Exercise data:
▬▬▬

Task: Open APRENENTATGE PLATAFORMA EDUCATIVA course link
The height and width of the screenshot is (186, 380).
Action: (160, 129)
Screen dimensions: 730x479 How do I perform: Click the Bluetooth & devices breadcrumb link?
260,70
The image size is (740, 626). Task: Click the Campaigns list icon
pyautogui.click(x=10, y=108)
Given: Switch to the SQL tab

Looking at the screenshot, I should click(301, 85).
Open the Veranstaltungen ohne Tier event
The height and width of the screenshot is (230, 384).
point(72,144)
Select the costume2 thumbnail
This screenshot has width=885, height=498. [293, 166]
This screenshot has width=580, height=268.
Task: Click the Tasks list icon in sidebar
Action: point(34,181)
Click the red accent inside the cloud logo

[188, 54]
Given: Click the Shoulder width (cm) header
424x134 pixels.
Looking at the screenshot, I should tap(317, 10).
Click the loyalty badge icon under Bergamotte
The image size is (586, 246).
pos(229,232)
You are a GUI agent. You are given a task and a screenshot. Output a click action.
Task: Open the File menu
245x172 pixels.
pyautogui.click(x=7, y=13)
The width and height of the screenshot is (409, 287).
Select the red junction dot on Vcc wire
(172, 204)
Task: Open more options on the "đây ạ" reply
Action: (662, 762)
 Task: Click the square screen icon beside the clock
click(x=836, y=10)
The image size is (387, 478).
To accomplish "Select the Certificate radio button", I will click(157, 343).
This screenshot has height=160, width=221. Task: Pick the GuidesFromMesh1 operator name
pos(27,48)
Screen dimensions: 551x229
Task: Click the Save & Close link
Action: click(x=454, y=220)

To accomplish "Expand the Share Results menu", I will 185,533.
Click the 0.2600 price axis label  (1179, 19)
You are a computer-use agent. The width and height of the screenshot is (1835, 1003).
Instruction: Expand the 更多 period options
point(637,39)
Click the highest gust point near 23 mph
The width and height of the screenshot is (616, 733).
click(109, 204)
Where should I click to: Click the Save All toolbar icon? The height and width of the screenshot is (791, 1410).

▬▬▬

Task brief: Copy out the data above exactly as it appears, every line in its original order.

Exercise result:
Task: Open APRENENTATGE PLATAFORMA EDUCATIVA course link
The height and width of the screenshot is (186, 380).
Action: (160, 129)
Screen dimensions: 730x479 How do I perform: Click the Bluetooth & devices breadcrumb link?
260,70
The image size is (740, 626). Task: Click the Campaigns list icon
pyautogui.click(x=10, y=108)
Given: Switch to the SQL tab

Looking at the screenshot, I should click(301, 85).
Open the Veranstaltungen ohne Tier event
The height and width of the screenshot is (230, 384).
point(72,144)
Select the costume2 thumbnail
This screenshot has width=885, height=498. [293, 166]
This screenshot has width=580, height=268.
Task: Click the Tasks list icon in sidebar
Action: point(34,181)
Click the red accent inside the cloud logo

[188, 54]
Given: Click the Shoulder width (cm) header
424x134 pixels.
Looking at the screenshot, I should tap(317, 10).
Click the loyalty badge icon under Bergamotte
The image size is (586, 246).
pos(229,232)
You are a GUI agent. You are given a task and a screenshot. Output a click action.
Task: Open the File menu
245x172 pixels.
pyautogui.click(x=7, y=13)
The width and height of the screenshot is (409, 287).
Select the red junction dot on Vcc wire
(172, 204)
Task: Open more options on the "đây ạ" reply
Action: (662, 762)
 Task: Click the square screen icon beside the clock
click(x=836, y=10)
The image size is (387, 478).
To accomplish "Select the Certificate radio button", I will click(157, 343).
This screenshot has height=160, width=221. Task: Pick the GuidesFromMesh1 operator name
pos(27,48)
Screen dimensions: 551x229
Task: Click the Save & Close link
Action: click(x=454, y=220)

To accomplish "Expand the Share Results menu", I will 185,533.
Click the 0.2600 price axis label  (1179, 19)
You are a computer-use agent. The width and height of the screenshot is (1835, 1003).
Instruction: Expand the 更多 period options
point(637,39)
Click the highest gust point near 23 mph
The width and height of the screenshot is (616, 733).
click(109, 204)
Where should I click to: Click the Save All toolbar icon? The height and width of the screenshot is (791, 1410).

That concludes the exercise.